• _Exercise directions_
A faithful copy of each entry below is expected, with the images removed.

• _Supplied data_
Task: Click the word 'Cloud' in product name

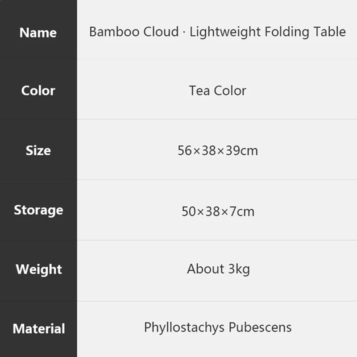Action: [x=161, y=32]
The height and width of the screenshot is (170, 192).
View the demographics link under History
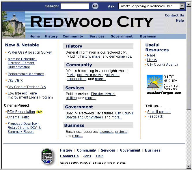tap(120, 56)
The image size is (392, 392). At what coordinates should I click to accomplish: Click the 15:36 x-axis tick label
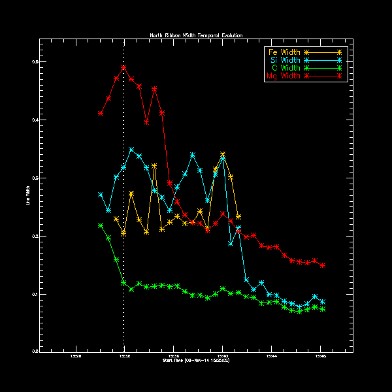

• _Task response_
Task: Click the word 'Cloud' in product name

Action: [x=161, y=32]
The height and width of the screenshot is (170, 192).
View the demographics link under History
tap(120, 56)
The image size is (392, 392). At what coordinates should I click to accomplish: Click the 15:36 x-axis tick label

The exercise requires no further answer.